■ What the task requires ■
For the word "will", state how many lines below contain it. Give no other text.

##### Data records #####

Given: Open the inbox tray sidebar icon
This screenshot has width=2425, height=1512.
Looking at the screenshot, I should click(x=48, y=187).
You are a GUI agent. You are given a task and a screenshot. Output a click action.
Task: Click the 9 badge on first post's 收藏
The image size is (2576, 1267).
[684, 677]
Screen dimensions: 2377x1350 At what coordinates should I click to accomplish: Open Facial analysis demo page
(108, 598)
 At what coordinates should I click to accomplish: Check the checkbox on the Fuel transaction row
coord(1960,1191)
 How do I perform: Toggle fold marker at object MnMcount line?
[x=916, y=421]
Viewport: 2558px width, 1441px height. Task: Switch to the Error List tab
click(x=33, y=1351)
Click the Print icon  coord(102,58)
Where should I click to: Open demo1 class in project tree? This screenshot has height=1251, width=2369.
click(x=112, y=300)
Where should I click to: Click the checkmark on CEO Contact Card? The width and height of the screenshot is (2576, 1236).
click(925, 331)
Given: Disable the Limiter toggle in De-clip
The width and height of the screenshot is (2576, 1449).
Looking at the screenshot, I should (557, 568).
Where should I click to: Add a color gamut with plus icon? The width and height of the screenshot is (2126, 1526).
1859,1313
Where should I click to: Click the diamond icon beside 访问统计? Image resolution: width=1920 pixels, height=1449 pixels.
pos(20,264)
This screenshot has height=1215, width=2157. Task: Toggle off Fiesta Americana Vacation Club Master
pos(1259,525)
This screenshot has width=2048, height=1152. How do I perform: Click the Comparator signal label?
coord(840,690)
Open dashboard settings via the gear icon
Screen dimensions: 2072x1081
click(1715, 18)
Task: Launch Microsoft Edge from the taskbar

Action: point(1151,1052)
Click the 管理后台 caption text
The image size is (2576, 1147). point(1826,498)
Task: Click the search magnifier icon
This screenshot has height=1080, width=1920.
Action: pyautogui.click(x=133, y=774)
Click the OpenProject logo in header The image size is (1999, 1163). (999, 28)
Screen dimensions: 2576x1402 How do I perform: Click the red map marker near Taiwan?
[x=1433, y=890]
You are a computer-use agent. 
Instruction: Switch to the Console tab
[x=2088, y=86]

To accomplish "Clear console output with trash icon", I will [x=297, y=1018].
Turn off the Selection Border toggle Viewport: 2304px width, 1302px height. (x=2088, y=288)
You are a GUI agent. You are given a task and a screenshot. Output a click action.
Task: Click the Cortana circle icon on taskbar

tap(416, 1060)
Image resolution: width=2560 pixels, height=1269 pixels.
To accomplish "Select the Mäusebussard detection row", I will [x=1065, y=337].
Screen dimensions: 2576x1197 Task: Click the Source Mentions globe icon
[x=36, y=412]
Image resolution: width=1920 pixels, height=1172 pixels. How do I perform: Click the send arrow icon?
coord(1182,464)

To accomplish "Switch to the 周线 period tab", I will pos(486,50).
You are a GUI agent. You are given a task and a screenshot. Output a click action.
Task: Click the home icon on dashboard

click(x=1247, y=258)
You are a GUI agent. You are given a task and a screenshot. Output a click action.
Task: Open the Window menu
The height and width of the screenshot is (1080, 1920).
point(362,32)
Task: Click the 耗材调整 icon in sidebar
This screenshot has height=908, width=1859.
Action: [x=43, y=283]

#####

■ Solved problem ■
3